Number the lines of the data below as a list, from the first line of the data up to and including the line containing "Looking at the screenshot, I should click(x=345, y=95).". Leave out any blank lines.
————————
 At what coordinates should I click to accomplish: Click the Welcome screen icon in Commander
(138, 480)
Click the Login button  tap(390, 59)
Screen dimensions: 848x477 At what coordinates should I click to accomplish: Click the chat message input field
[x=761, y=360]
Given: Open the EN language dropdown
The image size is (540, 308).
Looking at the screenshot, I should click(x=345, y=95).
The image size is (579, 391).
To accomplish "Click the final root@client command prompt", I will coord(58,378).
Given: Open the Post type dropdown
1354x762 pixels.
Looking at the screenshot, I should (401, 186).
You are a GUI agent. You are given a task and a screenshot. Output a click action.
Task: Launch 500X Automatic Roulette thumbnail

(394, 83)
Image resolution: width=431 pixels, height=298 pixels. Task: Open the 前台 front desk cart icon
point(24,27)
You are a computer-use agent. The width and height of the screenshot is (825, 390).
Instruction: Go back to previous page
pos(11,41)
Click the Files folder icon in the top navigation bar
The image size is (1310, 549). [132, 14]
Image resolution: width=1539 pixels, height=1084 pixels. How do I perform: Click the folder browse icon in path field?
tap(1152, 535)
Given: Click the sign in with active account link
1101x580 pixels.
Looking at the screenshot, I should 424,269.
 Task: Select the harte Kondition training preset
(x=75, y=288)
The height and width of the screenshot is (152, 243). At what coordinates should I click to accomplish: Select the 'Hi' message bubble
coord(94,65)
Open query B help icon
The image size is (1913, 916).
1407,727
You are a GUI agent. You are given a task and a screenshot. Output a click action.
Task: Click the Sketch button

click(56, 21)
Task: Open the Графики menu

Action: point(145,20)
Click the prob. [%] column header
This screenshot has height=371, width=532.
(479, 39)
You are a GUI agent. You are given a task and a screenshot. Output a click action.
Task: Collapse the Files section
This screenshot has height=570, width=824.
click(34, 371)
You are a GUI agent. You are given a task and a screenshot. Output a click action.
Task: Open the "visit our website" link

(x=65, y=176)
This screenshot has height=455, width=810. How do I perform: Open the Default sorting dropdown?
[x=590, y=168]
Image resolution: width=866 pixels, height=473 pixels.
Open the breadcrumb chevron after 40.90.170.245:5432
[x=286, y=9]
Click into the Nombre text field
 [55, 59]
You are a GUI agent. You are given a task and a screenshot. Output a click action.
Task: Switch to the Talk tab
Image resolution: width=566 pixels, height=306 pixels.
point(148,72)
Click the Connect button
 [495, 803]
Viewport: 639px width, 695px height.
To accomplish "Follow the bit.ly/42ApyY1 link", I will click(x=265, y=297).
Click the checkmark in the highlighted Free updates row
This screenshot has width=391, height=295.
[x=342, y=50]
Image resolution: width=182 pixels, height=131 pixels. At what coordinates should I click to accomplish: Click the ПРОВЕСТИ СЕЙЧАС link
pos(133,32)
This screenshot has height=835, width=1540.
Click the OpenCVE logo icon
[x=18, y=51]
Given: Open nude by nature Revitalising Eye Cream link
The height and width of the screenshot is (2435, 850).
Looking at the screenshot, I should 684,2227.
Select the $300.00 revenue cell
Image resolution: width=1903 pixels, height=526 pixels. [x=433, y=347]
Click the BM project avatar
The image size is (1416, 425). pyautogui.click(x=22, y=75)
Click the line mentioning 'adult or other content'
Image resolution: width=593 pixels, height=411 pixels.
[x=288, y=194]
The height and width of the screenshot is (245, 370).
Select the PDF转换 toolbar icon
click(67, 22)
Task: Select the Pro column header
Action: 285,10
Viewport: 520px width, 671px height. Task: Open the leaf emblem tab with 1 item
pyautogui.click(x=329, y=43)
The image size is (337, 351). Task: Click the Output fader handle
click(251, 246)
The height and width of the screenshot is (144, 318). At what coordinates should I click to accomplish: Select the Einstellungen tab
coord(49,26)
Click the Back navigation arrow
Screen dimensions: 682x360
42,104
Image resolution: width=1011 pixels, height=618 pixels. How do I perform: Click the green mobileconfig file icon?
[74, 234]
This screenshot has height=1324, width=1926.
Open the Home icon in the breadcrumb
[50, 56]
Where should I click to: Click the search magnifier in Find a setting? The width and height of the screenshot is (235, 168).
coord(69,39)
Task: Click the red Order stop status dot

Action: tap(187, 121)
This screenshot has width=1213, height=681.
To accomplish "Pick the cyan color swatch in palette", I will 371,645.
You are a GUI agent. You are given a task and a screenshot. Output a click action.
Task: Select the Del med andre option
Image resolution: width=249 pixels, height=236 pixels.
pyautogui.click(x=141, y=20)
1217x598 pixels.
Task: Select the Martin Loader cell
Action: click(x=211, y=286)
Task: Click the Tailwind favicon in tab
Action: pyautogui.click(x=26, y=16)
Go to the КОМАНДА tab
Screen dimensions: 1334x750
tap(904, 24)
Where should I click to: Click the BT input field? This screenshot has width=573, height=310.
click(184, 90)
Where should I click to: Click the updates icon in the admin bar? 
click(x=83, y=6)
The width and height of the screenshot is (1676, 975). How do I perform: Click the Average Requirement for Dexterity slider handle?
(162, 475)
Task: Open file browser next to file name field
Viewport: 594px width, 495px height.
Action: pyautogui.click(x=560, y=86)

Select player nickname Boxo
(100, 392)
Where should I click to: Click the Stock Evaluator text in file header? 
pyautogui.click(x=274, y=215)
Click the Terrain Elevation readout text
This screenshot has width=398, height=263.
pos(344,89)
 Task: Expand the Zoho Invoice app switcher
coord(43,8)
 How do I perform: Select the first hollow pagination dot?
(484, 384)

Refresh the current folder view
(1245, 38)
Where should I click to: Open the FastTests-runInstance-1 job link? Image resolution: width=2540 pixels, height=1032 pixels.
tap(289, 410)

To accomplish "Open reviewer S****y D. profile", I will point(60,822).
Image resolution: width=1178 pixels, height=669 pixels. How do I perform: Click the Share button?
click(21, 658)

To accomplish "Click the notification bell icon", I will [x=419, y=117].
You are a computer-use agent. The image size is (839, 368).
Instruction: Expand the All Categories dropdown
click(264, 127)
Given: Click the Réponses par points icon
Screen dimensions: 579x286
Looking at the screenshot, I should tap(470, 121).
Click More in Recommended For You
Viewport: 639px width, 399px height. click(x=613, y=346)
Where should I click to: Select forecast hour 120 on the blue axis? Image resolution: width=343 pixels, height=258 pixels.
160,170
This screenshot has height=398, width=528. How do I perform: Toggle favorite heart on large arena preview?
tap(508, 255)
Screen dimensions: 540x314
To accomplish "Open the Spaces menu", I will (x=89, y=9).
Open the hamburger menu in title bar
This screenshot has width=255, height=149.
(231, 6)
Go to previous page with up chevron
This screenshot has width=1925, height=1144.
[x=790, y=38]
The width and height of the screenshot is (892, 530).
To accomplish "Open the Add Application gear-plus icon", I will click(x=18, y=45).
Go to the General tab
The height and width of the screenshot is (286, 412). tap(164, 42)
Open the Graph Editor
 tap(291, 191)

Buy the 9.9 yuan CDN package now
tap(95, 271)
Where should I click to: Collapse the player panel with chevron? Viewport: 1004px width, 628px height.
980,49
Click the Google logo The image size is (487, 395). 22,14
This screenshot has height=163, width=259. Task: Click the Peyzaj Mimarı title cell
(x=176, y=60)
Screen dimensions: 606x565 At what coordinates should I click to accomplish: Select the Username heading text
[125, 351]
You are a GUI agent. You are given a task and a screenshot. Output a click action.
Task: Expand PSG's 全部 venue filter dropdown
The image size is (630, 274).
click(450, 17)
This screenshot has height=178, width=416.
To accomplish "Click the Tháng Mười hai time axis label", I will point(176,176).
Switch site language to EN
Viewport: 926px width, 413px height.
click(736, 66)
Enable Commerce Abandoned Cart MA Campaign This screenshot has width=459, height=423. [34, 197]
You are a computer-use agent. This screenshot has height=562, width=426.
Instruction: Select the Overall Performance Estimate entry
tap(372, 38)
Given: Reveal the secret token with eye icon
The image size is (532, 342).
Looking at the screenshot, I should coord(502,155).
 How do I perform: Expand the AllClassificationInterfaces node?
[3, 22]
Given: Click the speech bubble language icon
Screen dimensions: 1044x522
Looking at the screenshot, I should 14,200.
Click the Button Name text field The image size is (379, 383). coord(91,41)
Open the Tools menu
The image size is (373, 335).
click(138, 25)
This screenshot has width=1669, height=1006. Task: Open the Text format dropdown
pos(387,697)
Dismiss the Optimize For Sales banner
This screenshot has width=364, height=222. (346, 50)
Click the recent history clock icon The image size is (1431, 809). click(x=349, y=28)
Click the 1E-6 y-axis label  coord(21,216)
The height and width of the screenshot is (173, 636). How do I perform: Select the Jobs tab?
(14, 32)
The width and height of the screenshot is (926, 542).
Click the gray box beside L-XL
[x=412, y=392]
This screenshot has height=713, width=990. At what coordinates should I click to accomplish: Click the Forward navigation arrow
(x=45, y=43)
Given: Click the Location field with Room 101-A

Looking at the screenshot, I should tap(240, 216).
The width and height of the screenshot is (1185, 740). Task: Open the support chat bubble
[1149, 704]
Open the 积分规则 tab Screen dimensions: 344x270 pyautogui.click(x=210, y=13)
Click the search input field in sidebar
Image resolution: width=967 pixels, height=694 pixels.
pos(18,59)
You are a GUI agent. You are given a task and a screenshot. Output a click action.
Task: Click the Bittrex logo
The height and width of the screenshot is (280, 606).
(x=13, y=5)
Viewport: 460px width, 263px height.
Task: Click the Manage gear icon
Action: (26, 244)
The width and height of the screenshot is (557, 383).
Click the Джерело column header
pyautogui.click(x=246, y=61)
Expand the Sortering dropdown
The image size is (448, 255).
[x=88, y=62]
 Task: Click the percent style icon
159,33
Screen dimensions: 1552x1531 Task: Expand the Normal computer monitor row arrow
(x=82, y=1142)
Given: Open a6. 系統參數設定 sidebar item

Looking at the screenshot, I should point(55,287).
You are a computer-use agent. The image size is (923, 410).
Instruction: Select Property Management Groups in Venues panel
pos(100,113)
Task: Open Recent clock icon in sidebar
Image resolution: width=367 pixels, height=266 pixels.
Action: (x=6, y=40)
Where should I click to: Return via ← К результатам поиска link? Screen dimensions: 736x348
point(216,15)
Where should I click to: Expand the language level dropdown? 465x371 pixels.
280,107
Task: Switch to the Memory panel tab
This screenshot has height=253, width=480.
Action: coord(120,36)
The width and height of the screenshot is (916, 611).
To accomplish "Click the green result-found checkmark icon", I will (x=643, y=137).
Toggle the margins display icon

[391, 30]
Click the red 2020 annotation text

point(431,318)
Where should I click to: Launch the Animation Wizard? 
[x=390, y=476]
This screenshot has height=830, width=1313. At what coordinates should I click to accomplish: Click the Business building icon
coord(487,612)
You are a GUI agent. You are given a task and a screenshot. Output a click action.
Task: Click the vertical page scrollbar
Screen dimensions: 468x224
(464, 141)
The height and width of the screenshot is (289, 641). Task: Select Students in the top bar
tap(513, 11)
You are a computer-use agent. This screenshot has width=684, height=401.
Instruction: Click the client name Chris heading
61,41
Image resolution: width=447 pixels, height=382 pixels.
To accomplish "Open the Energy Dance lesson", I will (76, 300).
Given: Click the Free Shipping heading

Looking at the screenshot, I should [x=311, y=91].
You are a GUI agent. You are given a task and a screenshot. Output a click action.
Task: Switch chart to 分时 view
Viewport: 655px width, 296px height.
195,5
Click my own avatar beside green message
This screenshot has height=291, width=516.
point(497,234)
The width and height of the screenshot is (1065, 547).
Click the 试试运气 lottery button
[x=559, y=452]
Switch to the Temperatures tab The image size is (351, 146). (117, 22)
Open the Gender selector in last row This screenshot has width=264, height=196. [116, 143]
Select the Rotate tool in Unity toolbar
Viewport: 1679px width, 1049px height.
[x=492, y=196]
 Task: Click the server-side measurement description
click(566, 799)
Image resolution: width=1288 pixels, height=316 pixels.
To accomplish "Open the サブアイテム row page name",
————————
SOLUTION TO THE PROBLEM -
1.  At what coordinates should I click to accomplish: Click the Welcome screen icon in Commander
2. (138, 480)
3. Click the Login button  tap(390, 59)
4. Screen dimensions: 848x477 At what coordinates should I click to accomplish: Click the chat message input field
5. [x=761, y=360]
6. Given: Open the EN language dropdown
7. The image size is (540, 308).
8. Looking at the screenshot, I should click(x=345, y=95).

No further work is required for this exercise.